Cependant, la demoiselle n'est pas encore une Norma Shearer en puissance, aussi ne sera-t-on pas étonné de la voir se faire voler la vedette par ce monument du septième art que reste Judy Davis, une actrice au charisme si foudroyant qu'il lui serait impossible de passer inaperçue même si on lui demandait de jouer une poignée de porte. La preuve, c'est que même si l'on ne voit que sa tête dépasser d'un lit, elle arrive à faire de cette séquence l'une des plus drôles du monde, avant d'incarner l'essence même de l'étiquette de cour, sourires de satisfaction à l'appui. A vrai dire, elle parvient même à transformer des répliques aussi artificielles que "This... Madame, is Versailles!" en sommet de naturel chez une femme n'ayant d'autres raisons d'être que le cérémonial, et c'est tellement génial qu'on en redemande.


Néanmoins, la véritable révélation du film reste à mes yeux la mortellement hilarante Rose Byrne, dans une performance si drôle que je manque encore de m'étouffer rien qu'en y repensant dix ans après. Vraiment, on atteint des sommets de légèreté que nul n'aurait pu imaginer: "Saluuut! Avez-vous déjà couché avec un Russe (demande-t-elle alors que le roi est juste à côté!)? Adieu chérie! Au revoir!" Bref, même Tallulah passerait pour une femme pleine de tact par comparaison. Cerise sur le gâteau, Rose Byrne a beau parler de cul dès qu'elle ouvre la bouche, elle parvient à me faire hurler de rire en permanence alors que je ne supporte précisément pas ce genre de blagues. Il n'y a qu'à voir son sourire lubrique au possible alors qu'elle joue à la fausse prude pour en témoigner! Et quand elle se colle un papier sur le front comme une débile mentale? Et quand elle monte sur la table avec sa coupe de champagne à la main? Ça va tellement loin dans le stupide que c'en devient sublime! En outre, les répliques salaces de Rose Byrne servent brillamment le montage du film, notamment lorsque la princesse de Lamballe lui répond "plutôt prude que putain!" en plein gros plan sur la reine en train de faire une fellation à son croissant alors qu'elle regarde son amant. C'est fabuleux! Surtout, alors que j'aurais tendance à être très snob vis-à-vis d'une telle liberté de ton en vrai, ces touches d'humour fort triviales me font découvrir que je sais également en rire, et c'est toujours ça de pris!

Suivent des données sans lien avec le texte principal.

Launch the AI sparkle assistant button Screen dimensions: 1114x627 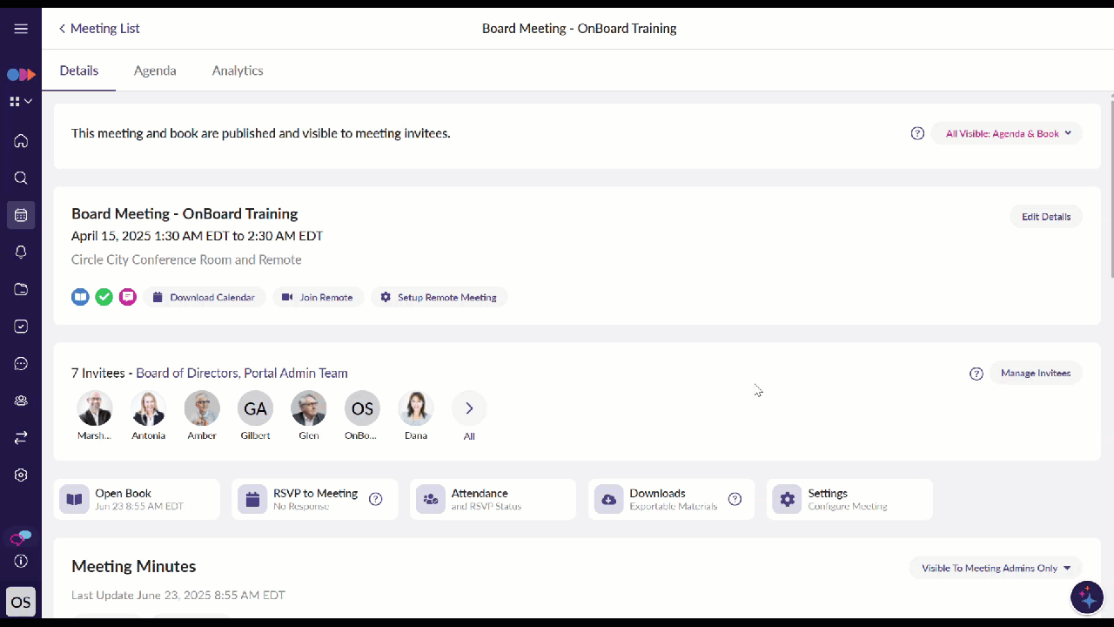coord(1086,597)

J'imagine que j'ai laissé pas mal de sujets en cours de route, en particulier les jeux de miroir entre les deux séquences à l'opéra, mais l'essentiel est dit: j'adore ce film, rien au monde ne me semble plus exceptionnel que d'avoir eu 18 ans au moment même de sa sortie, et la réussite de timing est si parfaite que ça me laisse encore pantois quand j'y repense. Parce que je regarde Marie Antoinette avec un plaisir toujours croissant depuis dix ans et que le dossier de captures d'écran vient d'exploser tous les records avec 618 images collectionnées, inutile de dire que c'est mon film, ma palme d'or, mon Oscar, et qu'un 10/10 ne me semble même pas assez! En attendant de vibrer à nouveau avec autant d'entrain dans les années qui viennent!